Securing Route Origin Authorization with Blockchain for Inter-Domain Routing

The inter-domain routing with BGP is highly vulnerable to malicious attacks, due to the lack of a secure means of verifying authenticity and legitimacy of inter-domain routes. Resource Public Key Infrastructure (RPKI) is a new security infrastructure to verify that an IP address block holder has authorized an Autonomous System (AS) to originate routes by maintaining a Route Origin Authorization (ROA) repository, preventing the most devastating prefix hijacks in BGP. However, RPKI is a centralized hierarchical architecture that may empower the centralized authorities to unilaterally revoke or compromise any IP prefixes under their control.
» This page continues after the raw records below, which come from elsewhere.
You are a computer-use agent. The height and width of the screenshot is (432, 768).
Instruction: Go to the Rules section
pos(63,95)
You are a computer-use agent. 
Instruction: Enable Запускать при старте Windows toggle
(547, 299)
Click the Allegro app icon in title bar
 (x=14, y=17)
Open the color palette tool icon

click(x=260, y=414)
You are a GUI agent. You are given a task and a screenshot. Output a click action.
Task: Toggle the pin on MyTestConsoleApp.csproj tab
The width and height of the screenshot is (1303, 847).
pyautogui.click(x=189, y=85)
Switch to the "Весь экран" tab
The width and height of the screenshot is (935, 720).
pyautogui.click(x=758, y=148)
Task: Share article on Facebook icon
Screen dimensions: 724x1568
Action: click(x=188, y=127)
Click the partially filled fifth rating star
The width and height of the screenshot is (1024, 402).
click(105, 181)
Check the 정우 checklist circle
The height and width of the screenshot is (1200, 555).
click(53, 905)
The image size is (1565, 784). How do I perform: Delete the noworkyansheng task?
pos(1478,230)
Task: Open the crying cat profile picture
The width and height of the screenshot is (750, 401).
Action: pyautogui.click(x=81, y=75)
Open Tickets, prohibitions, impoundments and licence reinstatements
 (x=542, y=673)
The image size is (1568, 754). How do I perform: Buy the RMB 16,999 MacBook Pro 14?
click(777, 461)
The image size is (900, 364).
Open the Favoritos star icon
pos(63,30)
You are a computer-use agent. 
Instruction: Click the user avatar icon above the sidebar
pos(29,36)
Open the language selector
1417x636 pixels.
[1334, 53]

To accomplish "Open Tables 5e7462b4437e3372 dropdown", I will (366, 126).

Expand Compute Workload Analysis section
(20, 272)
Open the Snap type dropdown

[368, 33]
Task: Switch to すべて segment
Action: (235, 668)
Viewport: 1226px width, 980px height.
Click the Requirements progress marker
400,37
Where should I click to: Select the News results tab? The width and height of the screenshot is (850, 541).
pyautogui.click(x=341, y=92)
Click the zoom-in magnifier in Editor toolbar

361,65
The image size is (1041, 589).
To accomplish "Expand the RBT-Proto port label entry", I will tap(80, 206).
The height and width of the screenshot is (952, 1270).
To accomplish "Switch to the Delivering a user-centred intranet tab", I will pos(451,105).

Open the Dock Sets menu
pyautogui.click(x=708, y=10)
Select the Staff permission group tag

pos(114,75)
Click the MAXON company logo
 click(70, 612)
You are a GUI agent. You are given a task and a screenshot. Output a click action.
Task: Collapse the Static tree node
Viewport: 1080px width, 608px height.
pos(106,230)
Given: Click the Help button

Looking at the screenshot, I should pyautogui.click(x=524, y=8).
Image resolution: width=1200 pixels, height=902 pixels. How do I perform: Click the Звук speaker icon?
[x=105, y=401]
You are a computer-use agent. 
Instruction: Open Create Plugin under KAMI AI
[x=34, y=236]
To eliminate the risks of RPKI, we present ROAchain, a novel BGP security infrastructure based on blockchain. Different from RPKI, ROAchain is a decentralized architecture, in which each AS maintains a globally consistent and tamper-proof ROA repository, authenticating the legitimacy of route origin and preventing BGP prefix hijacks. In ROAchain, a novel consensus algorithm is proposed to guarantee the strong consistency, scalability, and security of the system. Moreover, an incremental deployment scheme is designed without changing the current BGP protocol. Finally, ROAchain is implemented in Golang and validated on the Google Cloud.